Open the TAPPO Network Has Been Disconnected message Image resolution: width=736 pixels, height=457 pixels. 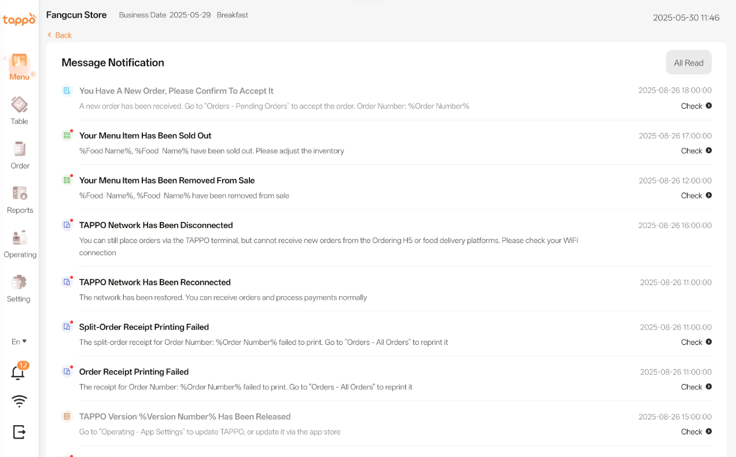click(x=156, y=225)
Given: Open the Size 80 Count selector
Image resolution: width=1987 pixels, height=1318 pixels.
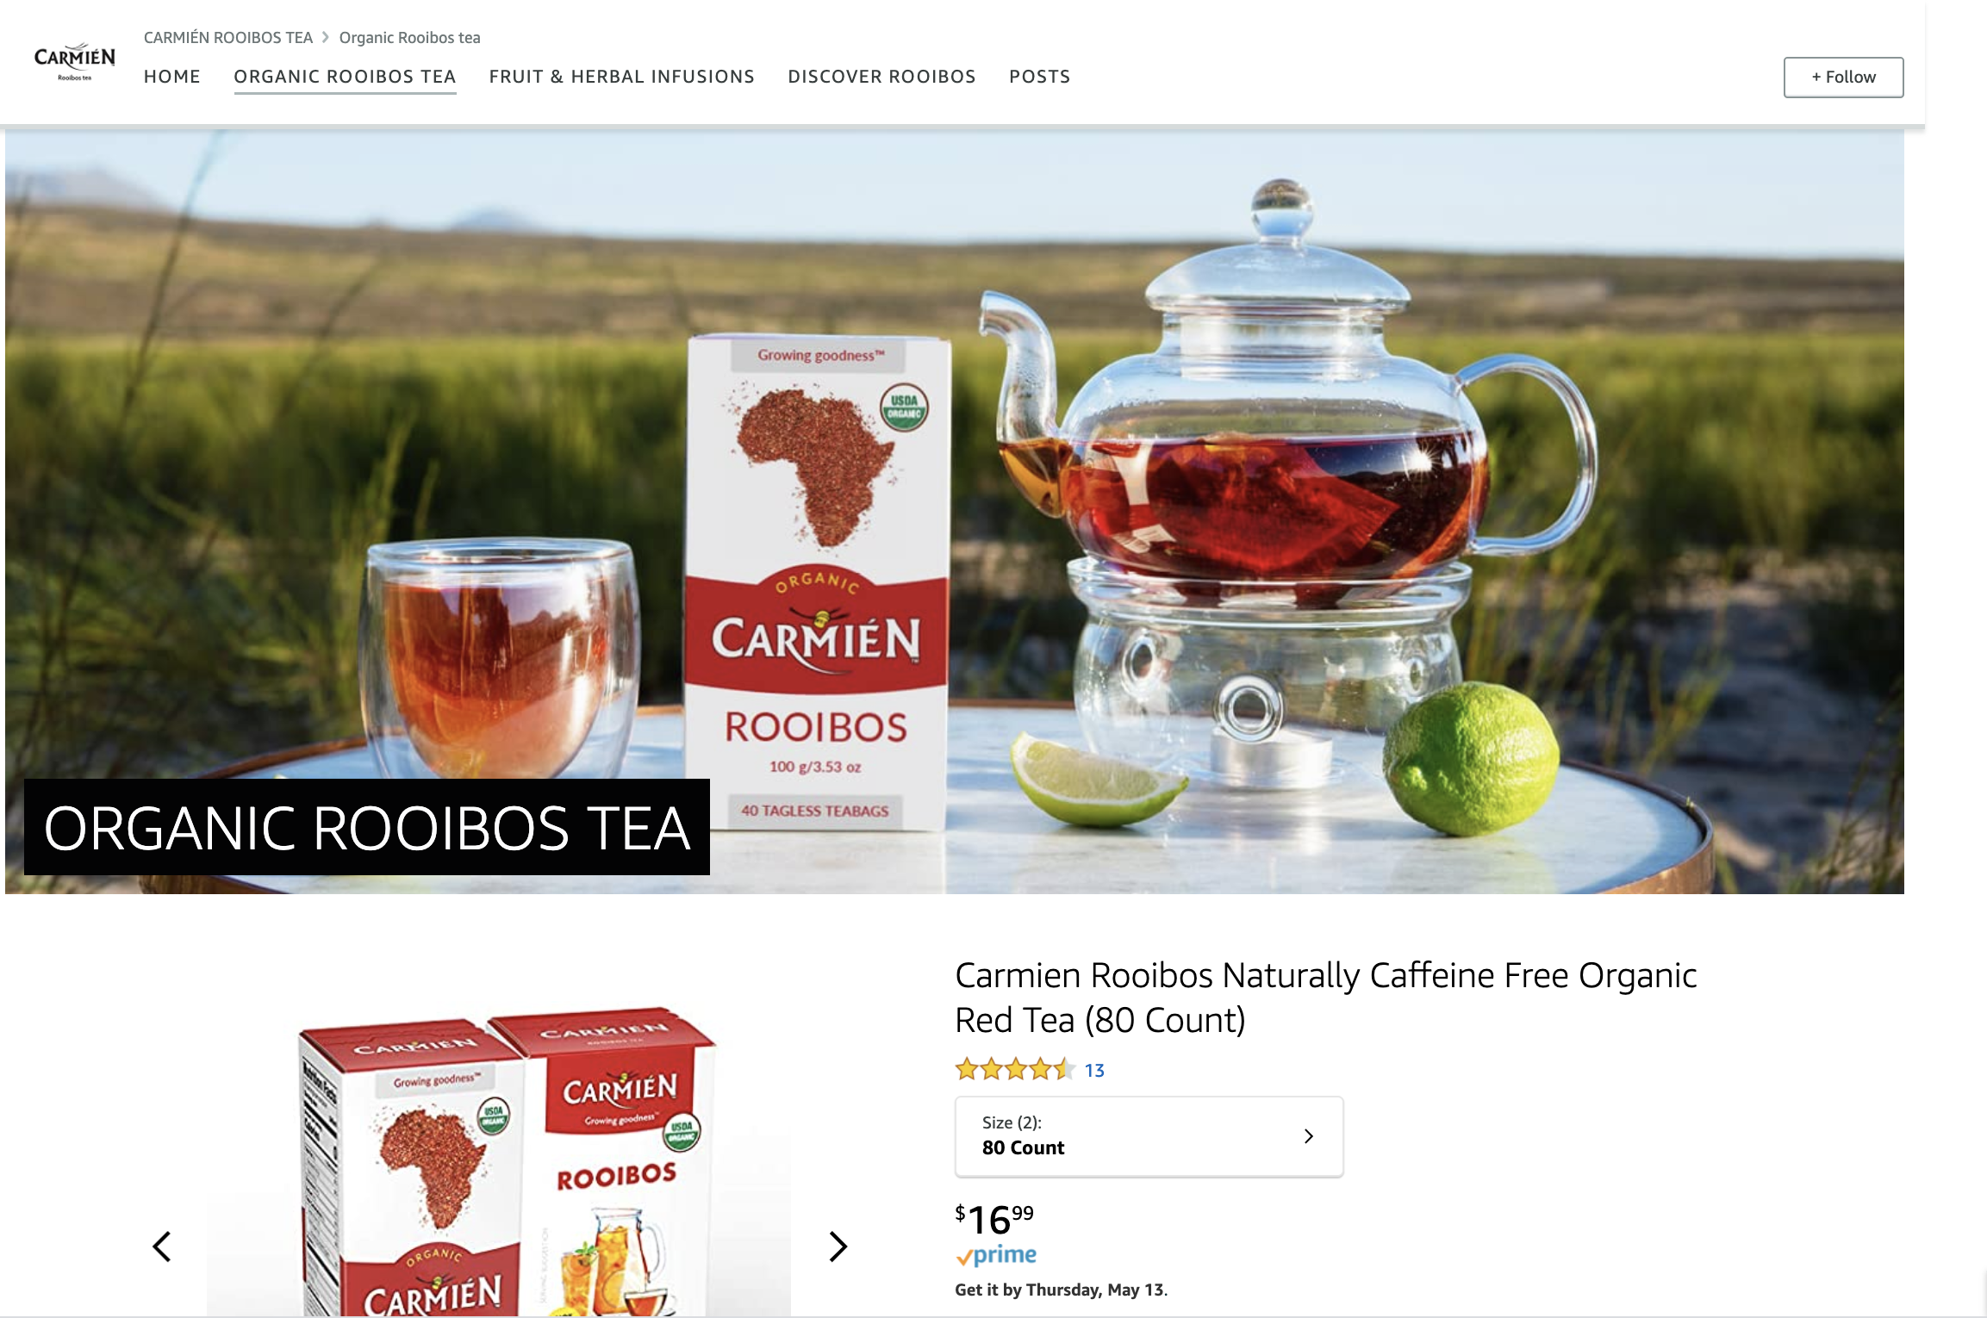Looking at the screenshot, I should pos(1149,1136).
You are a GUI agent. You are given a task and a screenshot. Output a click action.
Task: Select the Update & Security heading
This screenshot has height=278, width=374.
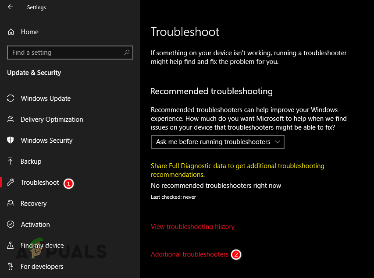point(34,73)
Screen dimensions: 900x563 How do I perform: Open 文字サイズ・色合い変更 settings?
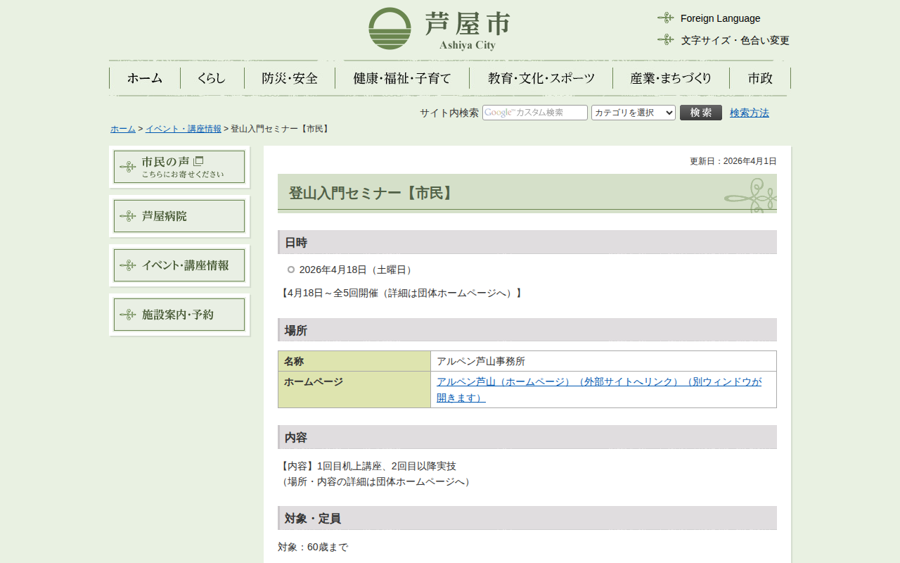click(735, 40)
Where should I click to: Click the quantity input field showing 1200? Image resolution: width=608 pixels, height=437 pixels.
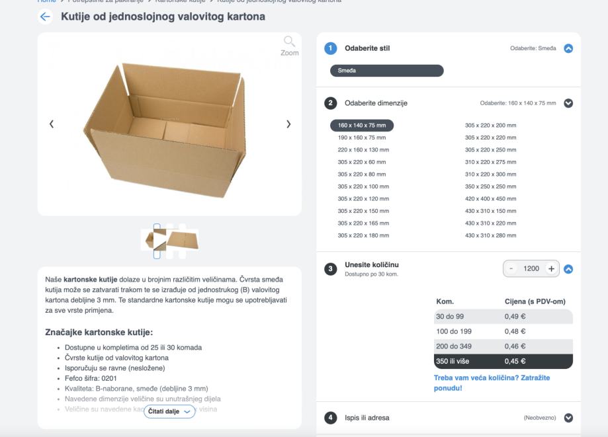[531, 268]
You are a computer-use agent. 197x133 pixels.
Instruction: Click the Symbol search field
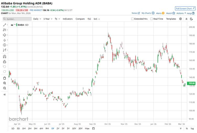(17, 19)
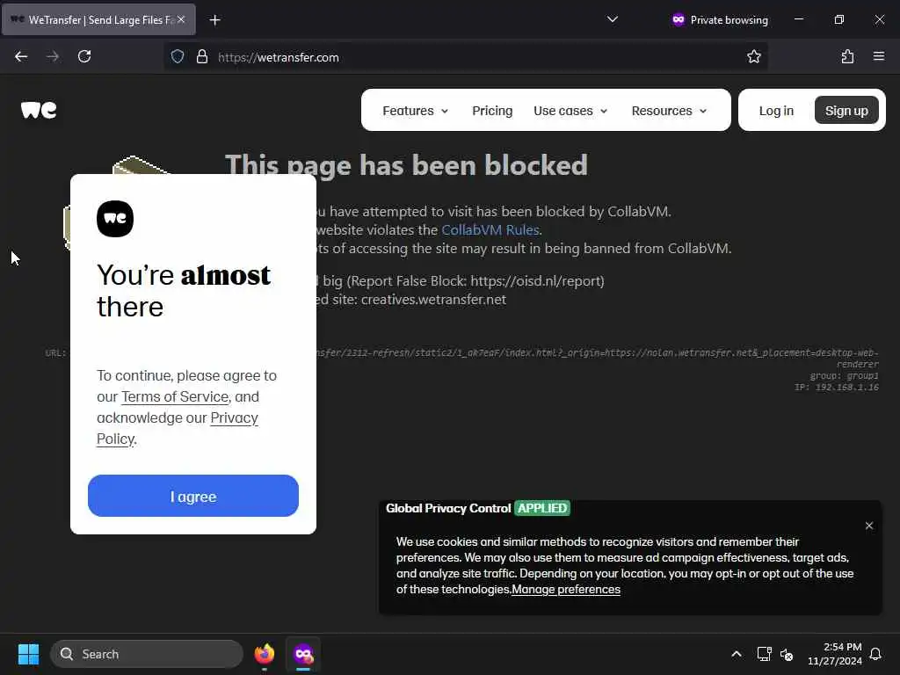Click the Windows taskbar Search field

(x=147, y=654)
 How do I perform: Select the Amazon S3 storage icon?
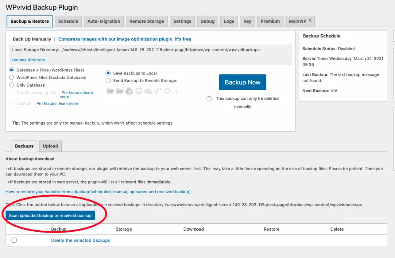pyautogui.click(x=157, y=91)
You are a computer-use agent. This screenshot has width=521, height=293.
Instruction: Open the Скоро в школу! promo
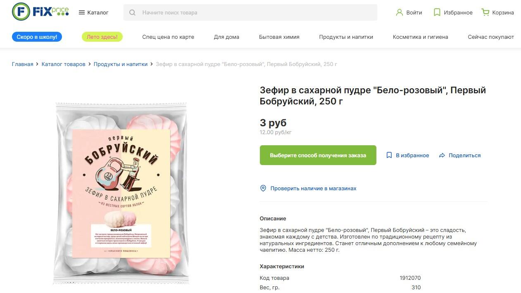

————————

_Instructions to follow_
Reproduce each line of the data containing the word "computer".

_Worked solution_
You are a computer-use agent. 197x133 pixels.
You are a computer-use agent. This screenshot has width=521, height=293.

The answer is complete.